Nominowany do nagrody Emmy serial dokumentalny „Pamiętnik Andy’ego Warhola” przedstawia widzom prywatne życie i emocjonalne zagubienie znanego artysty.
W połowie lat 70. Andy Warhol zaczął prowadzić coś w rodzaju pamiętnika. Zaczęło się od suchego zestawienia wydatków – tu tubka farby, tam kwarta mleka – podyktowane jego współpracowniczce Pat Hackett. Ale z biegiem czasu wpisy zmieniły się ze ściśle przyziemnych w coś głębszego i bardziej osobistego. „Mam takie desperackie uczucia”, zanotował na przykład we wpisie z 1981 roku, „że nic nie znaczy nic”.

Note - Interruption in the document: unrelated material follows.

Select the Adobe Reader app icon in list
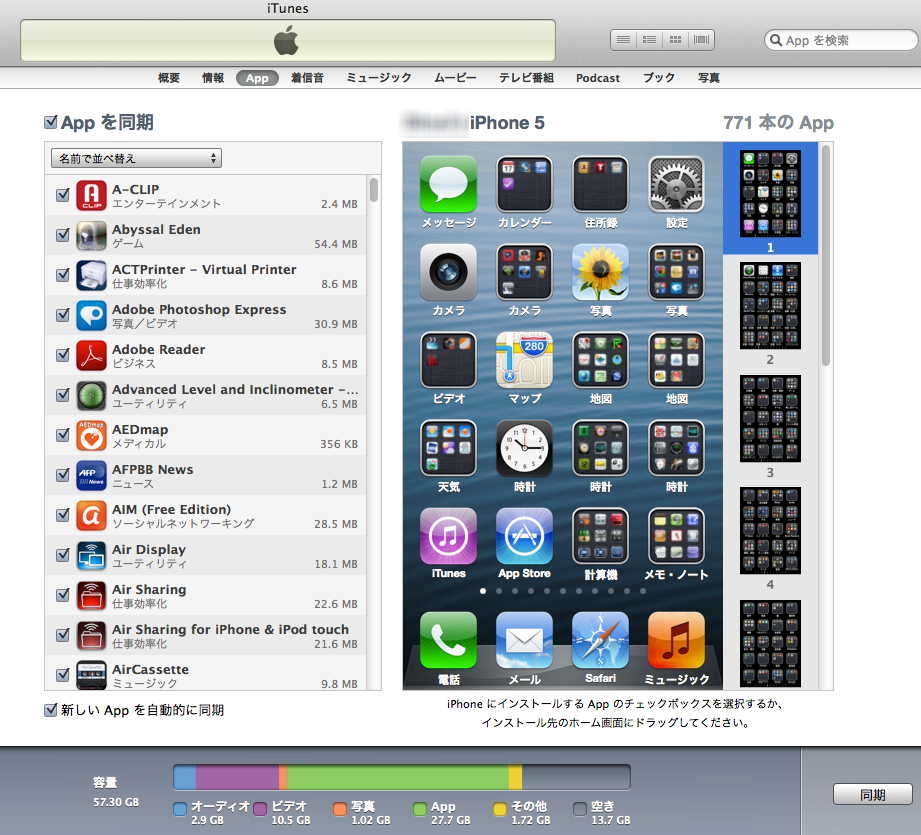pos(91,356)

Pamiętnik Andy’ego Warhola zostały opublikowany pośmiertnie w 1989 roku, Hackett zredagowała surowe 20.000 stron do bardziej czytelnej formy, która zmieściła się na 807 stronach. Ale dopiero w 2022 roku Pamiętnik Andy’ego Warhola (tyt. oryg. The Andy Warhol Diaries) został zekranizowany w serialu dokumentalnym dla Netflixa. Produkcja zdobyła cztery nominacje do nagrody Emmy, w tym za najlepszy serial dokumentalny lub fabularny oraz indywidualne uznanie dla Andrew Rossiego za scenariusz i reżyserię serialu.
„Pamiętnik, kiedy został opublikowany, były postrzegane jako skandaliczne z powodu wszystkich plotek” — mówi Rossi Deadline. „Ale oczywiście to właśnie te stwierdzenia, które wypowiada na swój temat, są najbardziej odkrywcze i fascynujące”.
Szczerość dzienników pozwala Rossiemu całkowicie przeformułować nasze rozumienie artysty jako osoby. Niszczą jego publiczny wizerunek – który sam Warhol celowo stworzył – postaci bladej, niemal pozbawionej wyrazu, pozbawionej płci i bez krwi. Nieocenzurowany zapis, który pozostawił Warhol, ujawnia, iż nie jest duchem pozbawionym namiętności, ale okazuje się, iż w jego żyłach krąży krew.
„W pamiętnikach jego pożądanie jest bardzo namacalne” — mówi Rossi. „To nie jest człowiek, który po prostu zamykał tę stronę swojego życia. Po prostu miał duże trudności z tą sferą życia”.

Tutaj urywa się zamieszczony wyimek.